O homem por trás da série 'Buffy, a Caça-Vampiros' e do filme 'Os Vingadores' fala de sua nova investida, uma adaptação de Shakespeare


Quem conhece Joss Whedon aprendeu a esperar nada menos que o inesperado deste mutante produtor, roteirista e diretor norte-americano. Trata-se de um artista que pegou uma série de TV sobre vampiros com um título bobo – Buffy, a Caça-Vampiros – e a transformou no seriado mais incisivo sobre as angústias adolescentes de todos os tempos.

Ele conseguiu ainda assumir um projeto televisivo problemático, a série Firefly – um faroeste no espaço sideral, nada menos que isso – e, de alguma forma, fazê-lo renascer das cinzas como uma fênix. E após dirigir Os Vingadores, o maior sucesso de bilheteria de 2012, repleto de efeitos especiais e homens vestindo collants, ele concebeu uma adaptação em preto e branco de uma comédia shakespeariana, cujo custo total é menor que um dia de bufê nas filmagens de Os Vingadores.

Enquanto os reles mortais relaxariam após filmar o épico de super-heróis da Marvel, o cineasta de 48 anos chamou um grupo de amigos atores para rodar uma produção de guerrilha da peça Muito Barulho por Nada, literalmente em seu próprio quintal.

A princípio, a combinação dos versos de Shakespeare com o timing cômico supersarcástico dos pupilos de Whedon (Amy Acker, Alexis Denisof, Nathan Fillion) sugere um episódio perdido de Buffy, a Caça-Vampiros, mas o cineasta cult não está cortejando a ironia. Como ele disse à Time Out, essa produção improvisada foi resultado de uma longa obsessão pelo conto do Bardo sobre artimanhas envolvendo casais apaixonados: os noivos Claudio e Hero armam para juntar os amigos Beatrice e Benedick.

Você estava em uma pausa de 11 dias na produção de Os Vingadores e, naturalmente, decidiu filmar alguma coisa...
Não, não, nós filmamos em 12 dias. O que é isso, tentar filmar algo em 11 dias? Seria loucura! 

Tinha concluído a produção de Os Vingadores, mas não havia iniciado a pós-produção?
Foi um mês depois de terminarmos a produção, enquanto trabalhávamos na pós-produção; já estávamos editando e fazendo ajustes enquanto rodávamos o filme, simplesmente porque o cronograma era muito apertado. Algumas pessoas da Marvel ficaram até ofendidas com a ideia de eu tirar férias, mas eu disse: “Olha, foi uma filmagem estafante; preciso de uma semana de folga”. Porém, cerca de um mês antes da folga, minha mulher [a produtora-executiva Kai Cole] sugeriu do nada que, em vez de relaxar em uma praia, filmássemos Muito Barulho por Nada por perto de casa.
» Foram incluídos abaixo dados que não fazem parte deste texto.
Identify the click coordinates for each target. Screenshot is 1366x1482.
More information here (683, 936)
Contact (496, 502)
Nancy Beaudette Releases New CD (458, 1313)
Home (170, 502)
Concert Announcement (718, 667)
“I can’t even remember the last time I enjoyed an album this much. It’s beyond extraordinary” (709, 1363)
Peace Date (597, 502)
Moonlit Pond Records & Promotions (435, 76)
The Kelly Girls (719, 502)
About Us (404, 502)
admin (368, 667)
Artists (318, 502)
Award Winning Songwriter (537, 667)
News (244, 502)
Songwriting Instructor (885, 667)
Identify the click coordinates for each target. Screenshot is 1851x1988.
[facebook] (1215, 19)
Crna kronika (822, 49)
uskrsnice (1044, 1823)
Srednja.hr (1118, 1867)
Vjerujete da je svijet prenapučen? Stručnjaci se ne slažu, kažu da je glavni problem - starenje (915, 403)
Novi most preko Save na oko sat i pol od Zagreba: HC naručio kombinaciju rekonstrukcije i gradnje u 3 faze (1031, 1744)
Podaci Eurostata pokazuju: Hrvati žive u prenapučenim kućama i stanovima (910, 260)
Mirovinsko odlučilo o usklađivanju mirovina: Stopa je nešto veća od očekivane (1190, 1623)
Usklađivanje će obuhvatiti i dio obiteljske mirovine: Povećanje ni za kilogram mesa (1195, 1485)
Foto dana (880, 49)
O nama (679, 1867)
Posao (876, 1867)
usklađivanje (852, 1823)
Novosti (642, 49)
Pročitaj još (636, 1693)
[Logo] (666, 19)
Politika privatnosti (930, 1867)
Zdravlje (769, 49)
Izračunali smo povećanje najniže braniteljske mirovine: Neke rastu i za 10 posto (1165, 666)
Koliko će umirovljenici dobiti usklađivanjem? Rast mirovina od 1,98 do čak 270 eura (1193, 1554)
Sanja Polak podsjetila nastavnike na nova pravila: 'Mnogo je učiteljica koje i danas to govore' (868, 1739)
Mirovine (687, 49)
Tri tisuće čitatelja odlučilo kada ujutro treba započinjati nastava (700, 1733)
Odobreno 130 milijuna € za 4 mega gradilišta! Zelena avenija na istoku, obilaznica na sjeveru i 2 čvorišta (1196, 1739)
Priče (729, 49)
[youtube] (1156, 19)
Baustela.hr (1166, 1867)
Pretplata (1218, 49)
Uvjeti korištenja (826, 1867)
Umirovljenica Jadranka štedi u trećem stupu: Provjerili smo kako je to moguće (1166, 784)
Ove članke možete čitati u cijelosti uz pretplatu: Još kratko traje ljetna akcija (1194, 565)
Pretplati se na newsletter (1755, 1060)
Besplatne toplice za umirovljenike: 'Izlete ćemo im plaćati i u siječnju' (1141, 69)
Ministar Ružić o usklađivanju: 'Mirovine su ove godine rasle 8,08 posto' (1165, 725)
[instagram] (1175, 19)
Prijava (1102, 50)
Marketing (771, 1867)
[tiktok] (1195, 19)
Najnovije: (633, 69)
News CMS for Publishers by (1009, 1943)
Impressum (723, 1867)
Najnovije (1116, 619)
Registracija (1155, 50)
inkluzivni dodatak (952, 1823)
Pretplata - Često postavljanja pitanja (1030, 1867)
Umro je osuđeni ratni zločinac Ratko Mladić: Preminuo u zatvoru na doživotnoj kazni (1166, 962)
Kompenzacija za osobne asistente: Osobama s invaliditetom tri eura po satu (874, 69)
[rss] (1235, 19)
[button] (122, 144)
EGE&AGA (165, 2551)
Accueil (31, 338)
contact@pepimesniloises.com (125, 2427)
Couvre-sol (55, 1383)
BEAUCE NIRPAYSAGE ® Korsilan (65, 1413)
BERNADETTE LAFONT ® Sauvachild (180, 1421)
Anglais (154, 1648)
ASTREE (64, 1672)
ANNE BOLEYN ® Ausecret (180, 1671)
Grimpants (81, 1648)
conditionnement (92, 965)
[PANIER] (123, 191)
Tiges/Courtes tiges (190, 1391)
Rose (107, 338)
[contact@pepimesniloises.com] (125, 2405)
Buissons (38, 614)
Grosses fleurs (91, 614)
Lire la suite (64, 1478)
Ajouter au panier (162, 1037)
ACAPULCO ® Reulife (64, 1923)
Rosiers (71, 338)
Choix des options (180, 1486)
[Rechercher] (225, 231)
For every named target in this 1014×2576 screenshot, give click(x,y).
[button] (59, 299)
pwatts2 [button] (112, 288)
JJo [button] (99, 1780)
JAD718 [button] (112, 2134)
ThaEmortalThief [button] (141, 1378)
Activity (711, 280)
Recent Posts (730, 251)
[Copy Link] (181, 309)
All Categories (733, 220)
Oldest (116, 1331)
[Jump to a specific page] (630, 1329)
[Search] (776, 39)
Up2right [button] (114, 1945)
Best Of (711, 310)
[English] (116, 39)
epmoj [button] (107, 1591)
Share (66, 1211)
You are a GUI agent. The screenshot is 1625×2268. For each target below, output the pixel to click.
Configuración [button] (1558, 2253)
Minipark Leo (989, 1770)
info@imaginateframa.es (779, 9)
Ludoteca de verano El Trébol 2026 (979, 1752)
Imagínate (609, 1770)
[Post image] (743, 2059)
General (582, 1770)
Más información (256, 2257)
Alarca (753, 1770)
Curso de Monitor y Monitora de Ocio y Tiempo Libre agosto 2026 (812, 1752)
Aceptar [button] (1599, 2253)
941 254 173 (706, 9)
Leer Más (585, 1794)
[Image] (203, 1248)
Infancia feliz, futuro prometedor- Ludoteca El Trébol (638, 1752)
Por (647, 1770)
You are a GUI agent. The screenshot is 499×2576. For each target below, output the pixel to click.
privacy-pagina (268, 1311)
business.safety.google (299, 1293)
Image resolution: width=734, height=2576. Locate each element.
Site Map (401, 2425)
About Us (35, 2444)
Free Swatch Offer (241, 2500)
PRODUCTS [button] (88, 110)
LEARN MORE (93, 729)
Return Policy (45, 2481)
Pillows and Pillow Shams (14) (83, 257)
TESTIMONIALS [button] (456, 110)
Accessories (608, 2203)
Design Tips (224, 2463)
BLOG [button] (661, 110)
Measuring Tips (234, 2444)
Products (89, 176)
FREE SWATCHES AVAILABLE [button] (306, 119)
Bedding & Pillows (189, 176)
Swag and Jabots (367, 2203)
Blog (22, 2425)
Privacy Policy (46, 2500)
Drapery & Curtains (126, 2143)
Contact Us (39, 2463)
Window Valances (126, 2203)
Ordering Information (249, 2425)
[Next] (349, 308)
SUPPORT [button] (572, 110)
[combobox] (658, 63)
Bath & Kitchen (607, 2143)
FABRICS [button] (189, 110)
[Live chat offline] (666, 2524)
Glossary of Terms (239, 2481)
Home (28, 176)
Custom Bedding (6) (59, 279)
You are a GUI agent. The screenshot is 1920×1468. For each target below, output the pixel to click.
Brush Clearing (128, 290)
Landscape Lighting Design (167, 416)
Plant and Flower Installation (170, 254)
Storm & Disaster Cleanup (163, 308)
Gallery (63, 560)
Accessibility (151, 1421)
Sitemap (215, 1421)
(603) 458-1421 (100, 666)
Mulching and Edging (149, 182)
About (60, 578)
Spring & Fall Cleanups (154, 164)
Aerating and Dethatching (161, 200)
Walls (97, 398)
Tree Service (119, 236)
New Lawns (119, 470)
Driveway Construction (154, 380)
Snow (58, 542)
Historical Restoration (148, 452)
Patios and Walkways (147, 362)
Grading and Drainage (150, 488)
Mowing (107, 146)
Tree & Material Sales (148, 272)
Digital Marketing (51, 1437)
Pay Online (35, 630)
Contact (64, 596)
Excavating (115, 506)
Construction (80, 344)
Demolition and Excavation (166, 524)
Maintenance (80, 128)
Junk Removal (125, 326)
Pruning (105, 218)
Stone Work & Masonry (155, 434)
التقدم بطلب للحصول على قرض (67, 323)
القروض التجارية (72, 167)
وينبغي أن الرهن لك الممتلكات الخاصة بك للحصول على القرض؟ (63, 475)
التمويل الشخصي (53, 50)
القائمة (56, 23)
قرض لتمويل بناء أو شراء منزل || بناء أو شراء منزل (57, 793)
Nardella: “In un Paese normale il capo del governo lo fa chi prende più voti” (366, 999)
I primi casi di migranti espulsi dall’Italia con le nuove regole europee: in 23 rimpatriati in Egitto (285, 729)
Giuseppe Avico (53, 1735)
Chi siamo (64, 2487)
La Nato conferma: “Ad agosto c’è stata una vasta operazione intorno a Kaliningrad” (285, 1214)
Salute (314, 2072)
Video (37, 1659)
Por alguma estranha razão, pensei: é uma ótima ideia. Um dos pontos fortes dela como produtora é que só quer que as pessoas façam aquilo que realizam bem. É algo que temos em comum, e eu quis Alexis e Amy protagonizando o filme. Desejava que as pessoas vissem como Nathan [Fillion] pode ser engraçado. Sabia que eles poderiam fazer essas coisas muito bem. Então, tomado por essa ridícula impulsividade, simplesmente me joguei: “Sim, posso adaptar uma peça em duas semanas! Sim, vou ensaiar a tarde inteira! Sim, devo tirar vantagem do fato de meus amigos serem talentosos e conhecerem muito bem esse texto!”.

Divulgação
Fran Kranz (à esquerda) e Nathan Fillion em 'Muito Barulho por Nada'


Essencialmente, isso tudo começou com você organizando leituras de Shakespeare nas tardes de domingo em sua casa ao longo dos anos, certo?

Talvez tenha começado até antes disso, quando minha mãe e meu padrasto promoviam leituras no Dia de Ação de Graças. Mas, sim, lá pela quinta temporada de Buffy, começamos a organizar domingos preguiçosos que giravam em torno de Shakespeare, inspirados pelo passatempo de feriado da minha família. Essa peça em especial foi uma que fizemos várias vezes em casa, com Alexis e Amy lendo os papéis dos amantes Benedick e Beatrice – e com as canções que você ouve no filme, que escrevemos especialmente para uma das leituras. Sempre houve uma ótima energia em torno daquelas encenações em particular, portanto, quando Kai e eu começamos a falar sobre filmar algo naquele ínterim, foi a primeira coisa que nos veio à mente.

Você pensou em filmar essa peça antes, no intervalo entre séries de TV ou na época da greve de roteiristas de 2007-2008?
Não, porque, por mais que eu tenha visto ótimas produções dela ao longo dos anos e sempre tenha adorado o texto, não sentia que realmente entendia o todo do que Shakespeare estava fazendo com a narrativa. Não sentia que tinha uma pegada cinematográfica da peça. Aí, quando Kai me deu o livro durante a filmagem de Os Vingadores, foi como lê-lo pela primeira vez. De repente, pensei: “Ah, sei exatamente como fazer isso!” Aí era hora de começar.

Você se lembra da primeira produção de Muito Barulho por Nada que viu?
Foi uma montagem perfeita no Regent’s Park Open Air Theatre, em Londres, quando estava no ensino médio. Assisti a ela três vezes; era uma mostra de repertório que incluía Sonho de uma Noite de Verão, que também vi três vezes. Lembro-me da maneira como o ator que fazia Benedick falou a frase “This can be no trick” [“Não pode ser brincadeira”] – eu pirei, foi tão engraçado. Eu tinha grande afeição pela peça, embora isso fosse anos antes de realmente entender que a história apresenta dois lados da mesma moeda. Shakespeare justapõe um conto muito leve com um muito pesado e com isso está dizendo que o que achamos acreditar e sentir são basicamente manipulações do que nossa sociedade espera que pensemos e sintamos. Tudo isso, e ainda tem final feliz... Quero dizer, é uma história que vale a pena contar! [Ele coloca o rosto muito perto do gravador] Pessoal aí fora, só vou dizer uma coisa: não mato ninguém desta vez, ok? Prometo que nenhum querido personagem shakespeariano morre nas minhas mãos!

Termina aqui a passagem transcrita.